TEXT SHOWN:
By Nick Sambides Jr., BDN Staff
Bangor Daily News news story
EAST MILLINOCKET, Maine — Gov. Paul LePage will be the first witness at a field hearing of the U.S. House Committee on Natural Resources next week in which only opponents of a proposed North Woods national monument are scheduled to speak, officials said Thursday.
The Republican governor will join Bob Meyers, executive director of the Maine Snowmobile Association, Millinocket Town Councilor Paul Sannicandro, state Rep. Steve Stanley, D-Medway, and David Trahan, executive director of the Sportsman’s Alliance of Maine, as speakers whom committee members invited to the hearing at the town office at 2 p.m. Wednesday, June 1, committee spokeswoman Elise Daniel said.
All have opposed and represent organizations opposing President Barack Obama’s issuing an executive order that would create a monument out of about 87,500 acres east of Baxter State Park owned by the family of entrepreneur Roxanne Quimby. Family members and a paid lobbyist have been in talks with the White House regarding the proposal since at least November.
Daniel said minority Democrat committee members contributed vastly to the apparent lack of balancing viewpoints. They have declined to invite pro-monument witnesses and have themselves refused to attend the hearing, she said. A minority spokesman said the hearing is imbalanced because the majority members declined to name pro-monument witnesses.
Still, committee Chairman U.S. Rep. Rob Bishop, R-Utah, said that the committee hopes to “have a wide variety of witnesses that we have collected to give a wide variety of views.”

STATED PROBLEM A:
Answer these questions about the hearing story:
(i) At what time and place will the hearing be held?
(ii) About how many acres would the proposed monument cover?
(iii) Who chairs the committee?
STATED PROBLEM B:
Go on with the hearing story, starting right after its last sentence.
The items that come after the story aren't needed here.

DATA SUPPLIED:
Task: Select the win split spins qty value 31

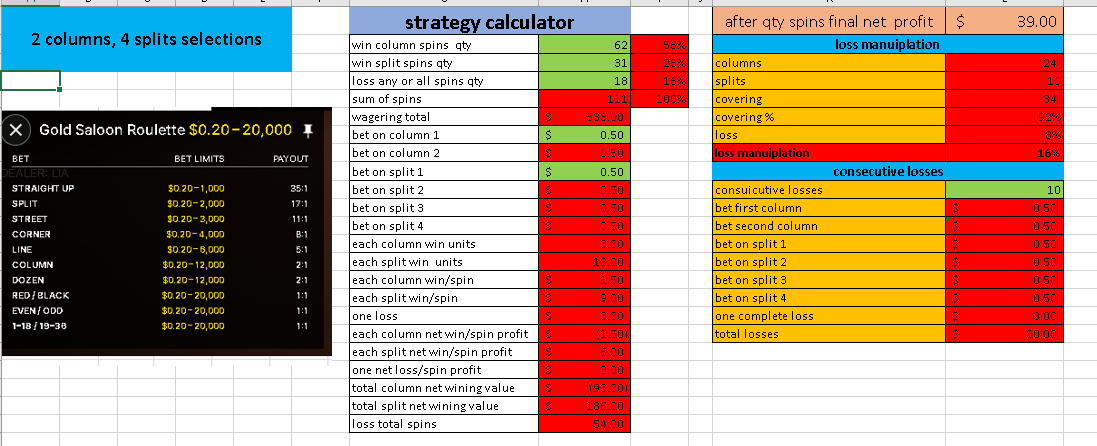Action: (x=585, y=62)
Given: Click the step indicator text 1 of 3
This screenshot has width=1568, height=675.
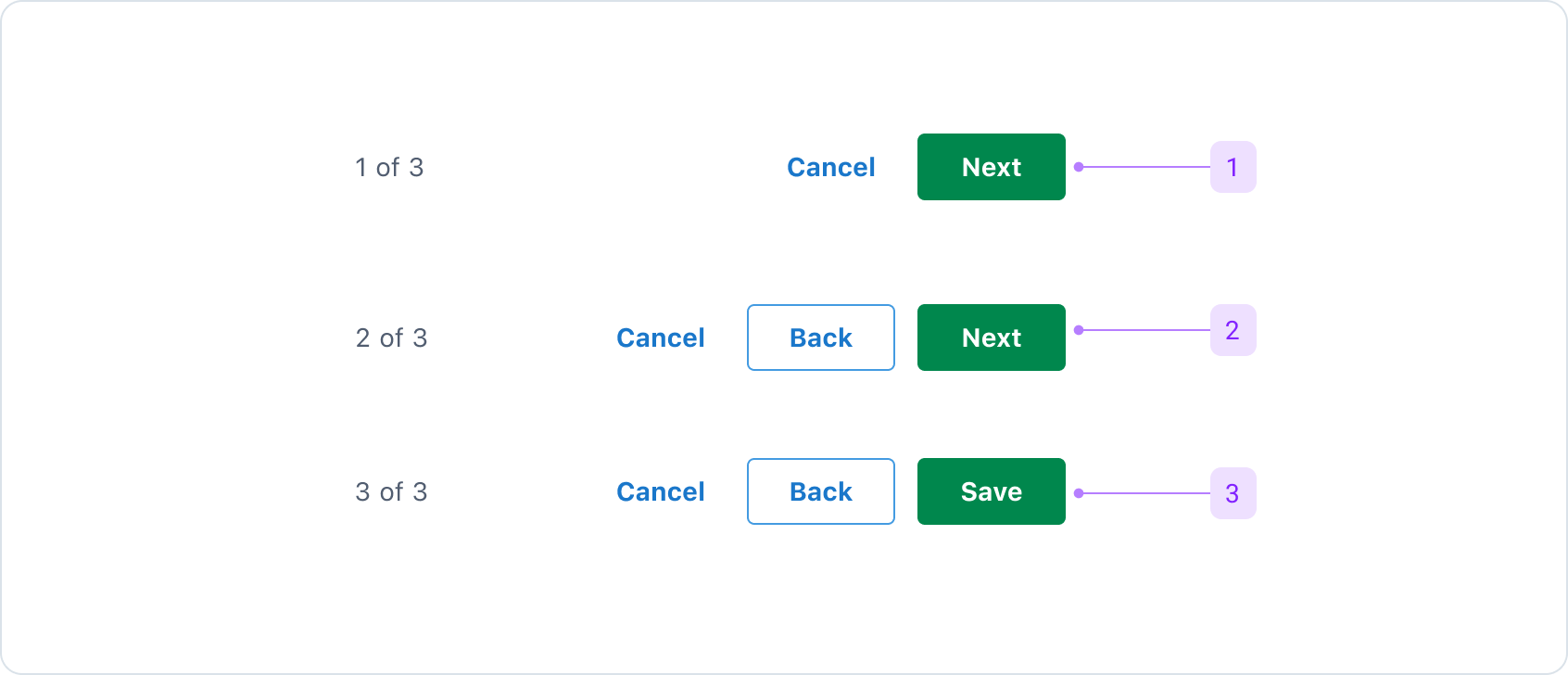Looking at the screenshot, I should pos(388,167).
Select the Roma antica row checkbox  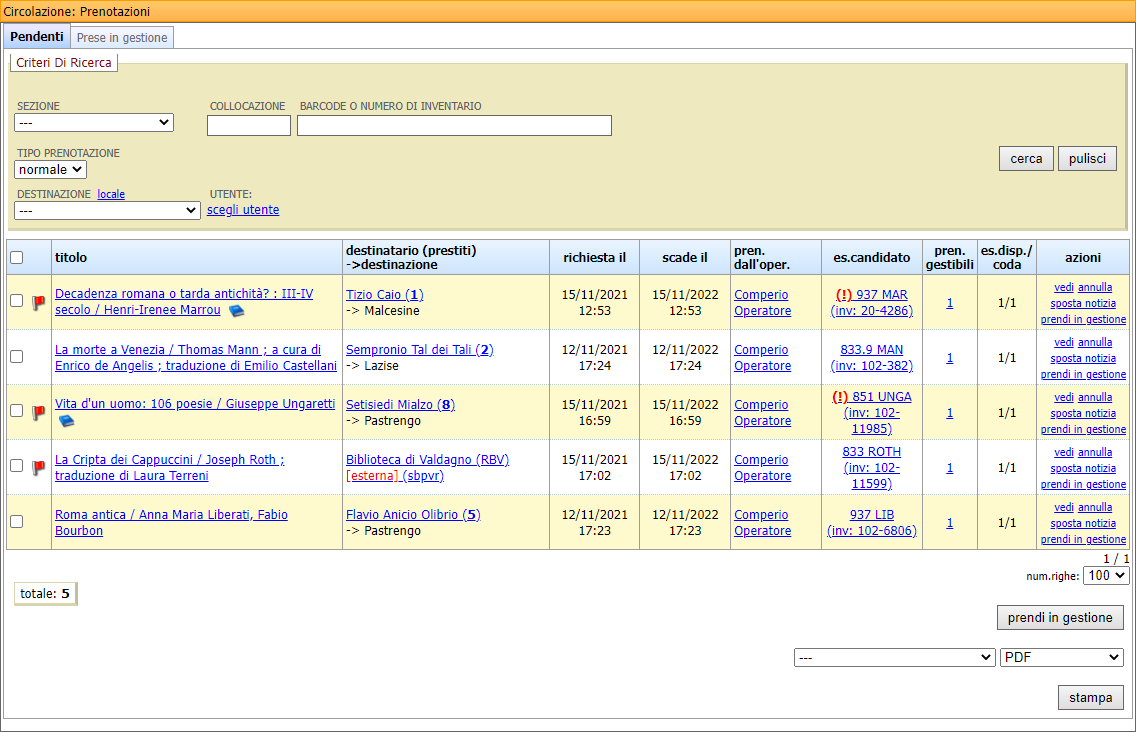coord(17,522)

TASK OUTPUT A:
(i) At 2 p.m. Wednesday, June 1, at the town office.
(ii) About 87,500 acres east of Baxter State Park.
(iii) U.S. Rep. Rob Bishop, R-Utah.

TASK OUTPUT B:
“Everyone who will be speaking will be partial to their viewpoint but comes from a wide variety of interest areas and activities. The only problem that we have is the quantity of time, how many you could actually get in that space of time,” Bishop said Thursday.
U.S. Rep. Bruce Poliquin, R-Maine, will host a forum at the town office regarding the monument at 3:30 p.m., after the committee hearing, said Brendan Conley, Poliquin’s spokesman.
Bishop called the forum a separate but “free flowing continuation” of the hearing that committee members can participate in.
“I assume everyone is going to say something, and those [pro-monument] ideas are going to come through” at Poliquin’s forum, Bishop said.
David Farmer, a spokesman for leading monument proponent Lucas St. Clair, Quimby’s son, said the hearing “is just a show to grind an ax against the creation of a national monument.”
“This so-called hearing is not about bringing new information. It’s a political stunt, and it is more about politics for Gov. LePage or Congressman Poliquin than it is about public policy,” said Farmer, a Bangor Daily News columnist.
Titled “Elevating Local Voices and Promoting Transparency for a Potential Monument Designation in Maine,” the hearing will not provide time for public comment from the audience. Each speaker, who will not be sworn in before testifying, will have five minutes. When they have all finished speaking, committee members can question them, Daniel said.
Under House rules, audience members attending the hearing will not be allowed to speak but will be granted the opportunity to fill out comment cards that will become part of the record, Daniel said.
Bishop and U.S. Rep. Bruce Westerman, R-Arkansas, were the only members of the 44-member committee who had agreed to attend as of Thursday. The committee consists of 26 Republicans and 18 Democrats. Committee members also will visit the proposed monument land earlier in the day Wednesday, Daniel said.
Adam Sarvana, spokesman for the House committee’s 18 minority Democratic members, said that they didn’t see the point in attending the field hearing because it would be biased against the monument proposal.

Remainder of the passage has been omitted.